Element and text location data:
======

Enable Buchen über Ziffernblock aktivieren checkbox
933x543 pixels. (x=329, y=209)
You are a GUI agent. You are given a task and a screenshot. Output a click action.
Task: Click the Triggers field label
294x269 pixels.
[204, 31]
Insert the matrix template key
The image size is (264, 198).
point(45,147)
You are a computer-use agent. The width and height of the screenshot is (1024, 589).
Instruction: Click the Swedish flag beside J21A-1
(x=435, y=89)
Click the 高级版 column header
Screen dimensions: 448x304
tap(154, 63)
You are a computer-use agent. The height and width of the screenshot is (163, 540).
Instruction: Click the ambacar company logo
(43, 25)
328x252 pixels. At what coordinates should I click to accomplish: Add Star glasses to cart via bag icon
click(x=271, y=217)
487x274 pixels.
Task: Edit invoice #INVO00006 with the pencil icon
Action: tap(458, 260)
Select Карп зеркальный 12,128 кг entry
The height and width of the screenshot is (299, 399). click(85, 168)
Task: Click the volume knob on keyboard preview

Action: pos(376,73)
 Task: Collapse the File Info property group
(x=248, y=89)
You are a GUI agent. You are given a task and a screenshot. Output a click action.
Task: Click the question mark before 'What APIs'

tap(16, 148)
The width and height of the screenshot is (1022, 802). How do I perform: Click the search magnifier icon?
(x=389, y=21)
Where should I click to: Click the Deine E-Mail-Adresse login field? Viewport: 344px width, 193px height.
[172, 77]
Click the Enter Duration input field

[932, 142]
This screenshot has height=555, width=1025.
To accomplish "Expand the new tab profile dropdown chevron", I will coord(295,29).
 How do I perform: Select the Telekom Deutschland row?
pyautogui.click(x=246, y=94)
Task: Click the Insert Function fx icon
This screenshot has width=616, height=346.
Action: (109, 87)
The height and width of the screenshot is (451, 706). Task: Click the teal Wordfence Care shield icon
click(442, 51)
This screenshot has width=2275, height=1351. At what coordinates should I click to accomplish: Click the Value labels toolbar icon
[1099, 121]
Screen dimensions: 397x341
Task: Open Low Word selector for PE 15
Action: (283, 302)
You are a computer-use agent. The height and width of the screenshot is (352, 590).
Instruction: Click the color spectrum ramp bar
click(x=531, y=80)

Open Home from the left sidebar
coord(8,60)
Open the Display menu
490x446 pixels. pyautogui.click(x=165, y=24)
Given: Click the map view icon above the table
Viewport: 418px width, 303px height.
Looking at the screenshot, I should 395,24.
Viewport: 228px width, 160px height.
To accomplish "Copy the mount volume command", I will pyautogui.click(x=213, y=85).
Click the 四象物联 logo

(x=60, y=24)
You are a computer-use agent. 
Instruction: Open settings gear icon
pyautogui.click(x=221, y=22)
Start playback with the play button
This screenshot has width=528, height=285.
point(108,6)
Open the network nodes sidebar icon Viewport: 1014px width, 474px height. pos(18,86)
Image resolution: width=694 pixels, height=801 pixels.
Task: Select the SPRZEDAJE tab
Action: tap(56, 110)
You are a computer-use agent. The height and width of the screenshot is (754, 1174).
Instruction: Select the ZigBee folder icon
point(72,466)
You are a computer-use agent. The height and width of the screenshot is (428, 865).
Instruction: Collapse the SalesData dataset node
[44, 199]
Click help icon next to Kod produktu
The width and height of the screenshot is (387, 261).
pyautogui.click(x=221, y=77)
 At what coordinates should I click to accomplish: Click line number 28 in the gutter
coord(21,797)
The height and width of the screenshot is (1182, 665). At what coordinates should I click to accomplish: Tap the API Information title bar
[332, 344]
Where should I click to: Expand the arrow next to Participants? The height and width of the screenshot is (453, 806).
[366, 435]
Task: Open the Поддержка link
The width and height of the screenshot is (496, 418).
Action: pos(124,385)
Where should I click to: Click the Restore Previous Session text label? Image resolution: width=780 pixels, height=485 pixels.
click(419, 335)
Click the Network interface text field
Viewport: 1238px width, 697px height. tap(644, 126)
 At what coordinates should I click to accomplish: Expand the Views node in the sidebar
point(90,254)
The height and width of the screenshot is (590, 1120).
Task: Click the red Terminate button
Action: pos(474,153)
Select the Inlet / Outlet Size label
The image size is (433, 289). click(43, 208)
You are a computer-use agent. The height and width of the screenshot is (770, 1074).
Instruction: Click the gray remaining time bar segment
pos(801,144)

======

AIM — Update the material above by replacing every instance of "computer-use agent" with "screen automation agent". Reproduce all lines with everything else left as it is.

EXERCISE OUTPUT —
Enable Buchen über Ziffernblock aktivieren checkbox
933x543 pixels. (x=329, y=209)
You are a GUI agent. You are given a task and a screenshot. Output a click action.
Task: Click the Triggers field label
294x269 pixels.
[204, 31]
Insert the matrix template key
The image size is (264, 198).
point(45,147)
You are a screen automation agent. The width and height of the screenshot is (1024, 589).
Instruction: Click the Swedish flag beside J21A-1
(x=435, y=89)
Click the 高级版 column header
Screen dimensions: 448x304
tap(154, 63)
You are a screen automation agent. The height and width of the screenshot is (163, 540).
Instruction: Click the ambacar company logo
(43, 25)
328x252 pixels. At what coordinates should I click to accomplish: Add Star glasses to cart via bag icon
click(x=271, y=217)
487x274 pixels.
Task: Edit invoice #INVO00006 with the pencil icon
Action: tap(458, 260)
Select Карп зеркальный 12,128 кг entry
The height and width of the screenshot is (299, 399). click(85, 168)
Task: Click the volume knob on keyboard preview

Action: pos(376,73)
 Task: Collapse the File Info property group
(x=248, y=89)
You are a GUI agent. You are given a task and a screenshot. Output a click action.
Task: Click the question mark before 'What APIs'

tap(16, 148)
The width and height of the screenshot is (1022, 802). How do I perform: Click the search magnifier icon?
(x=389, y=21)
Where should I click to: Click the Deine E-Mail-Adresse login field? Viewport: 344px width, 193px height.
[172, 77]
Click the Enter Duration input field

[932, 142]
This screenshot has height=555, width=1025.
To accomplish "Expand the new tab profile dropdown chevron", I will coord(295,29).
 How do I perform: Select the Telekom Deutschland row?
pyautogui.click(x=246, y=94)
Task: Click the Insert Function fx icon
This screenshot has width=616, height=346.
Action: (109, 87)
The height and width of the screenshot is (451, 706). Task: Click the teal Wordfence Care shield icon
click(442, 51)
This screenshot has width=2275, height=1351. At what coordinates should I click to accomplish: Click the Value labels toolbar icon
[1099, 121]
Screen dimensions: 397x341
Task: Open Low Word selector for PE 15
Action: (283, 302)
You are a screen automation agent. The height and width of the screenshot is (352, 590).
Instruction: Click the color spectrum ramp bar
click(x=531, y=80)

Open Home from the left sidebar
coord(8,60)
Open the Display menu
490x446 pixels. pyautogui.click(x=165, y=24)
Given: Click the map view icon above the table
Viewport: 418px width, 303px height.
Looking at the screenshot, I should 395,24.
Viewport: 228px width, 160px height.
To accomplish "Copy the mount volume command", I will pyautogui.click(x=213, y=85).
Click the 四象物联 logo

(x=60, y=24)
You are a screen automation agent. 
Instruction: Open settings gear icon
pyautogui.click(x=221, y=22)
Start playback with the play button
This screenshot has width=528, height=285.
point(108,6)
Open the network nodes sidebar icon Viewport: 1014px width, 474px height. pos(18,86)
Image resolution: width=694 pixels, height=801 pixels.
Task: Select the SPRZEDAJE tab
Action: tap(56, 110)
You are a screen automation agent. The height and width of the screenshot is (754, 1174).
Instruction: Select the ZigBee folder icon
point(72,466)
You are a screen automation agent. The height and width of the screenshot is (428, 865).
Instruction: Collapse the SalesData dataset node
[44, 199]
Click help icon next to Kod produktu
The width and height of the screenshot is (387, 261).
pyautogui.click(x=221, y=77)
 At what coordinates should I click to accomplish: Click line number 28 in the gutter
coord(21,797)
The height and width of the screenshot is (1182, 665). At what coordinates should I click to accomplish: Tap the API Information title bar
[332, 344]
Where should I click to: Expand the arrow next to Participants? The height and width of the screenshot is (453, 806).
[366, 435]
Task: Open the Поддержка link
The width and height of the screenshot is (496, 418).
Action: pos(124,385)
Where should I click to: Click the Restore Previous Session text label? Image resolution: width=780 pixels, height=485 pixels.
click(419, 335)
Click the Network interface text field
Viewport: 1238px width, 697px height. tap(644, 126)
 At what coordinates should I click to accomplish: Expand the Views node in the sidebar
point(90,254)
The height and width of the screenshot is (590, 1120).
Task: Click the red Terminate button
Action: pos(474,153)
Select the Inlet / Outlet Size label
The image size is (433, 289). click(43, 208)
You are a screen automation agent. The height and width of the screenshot is (770, 1074).
Instruction: Click the gray remaining time bar segment
pos(801,144)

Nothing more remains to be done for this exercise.